于是,宁安公主自己又偷偷调整了解药的方子,想着,就算没有明显改善,至少不至于恶化。
没想到,适得其反,宁安公主身子变得极为糟糕。
此前,只是每月有那么几天疼痛发作,好的时候间隔七八天,不好的时候间隔四五天。
每天疼痛持续长短不一。
这么多年,依靠着一个方子,加上皇宫里的珍稀药材,人参,鹿茸,雪莲,灵芝,基本都尽量满足宁安公主的需求。
因此,磕磕绊绊,宁安公主也熬过来这些年。
此次,用了冀忞的血之后,状态明显改善,本来已经认命的宁安公主心思顿时活络了起来。
如果,能够一鼓作气,解了身上的毒,她也可以正大光明地走到人前,也可以好好看看这宫外的世界!

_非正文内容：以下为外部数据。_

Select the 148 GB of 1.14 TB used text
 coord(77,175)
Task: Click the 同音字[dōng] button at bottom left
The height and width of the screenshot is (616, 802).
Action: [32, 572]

然而,事与愿违,她哪里能够想到会适得其反,变本加厉!
“妍充容,你这是趁人之危!你良心能安吗?”
冀忞一听这话都气乐了。
合着不割你的肉,不放你的血,你自己折腾出来的毛病,我不给你,就是趁人之危,那你别来求我啊!
可真是站着说话不腰疼!
冀忞凉凉地道,
“公主,要说良心,咱俩好好说道说道!你前几次发病,我有没有用我的血救你?既然我给过你血救了你的命,你还好意思说我没良心?咱们两个究竟是谁没良心?我好心好意用我的血救了你,你为何不好好将养身子,还一而再,再而三地作践你自己的身子,合着觉得我的血是你玳安宫的水井,源源不断,取之不竭,你可以任意挥霍是吧?”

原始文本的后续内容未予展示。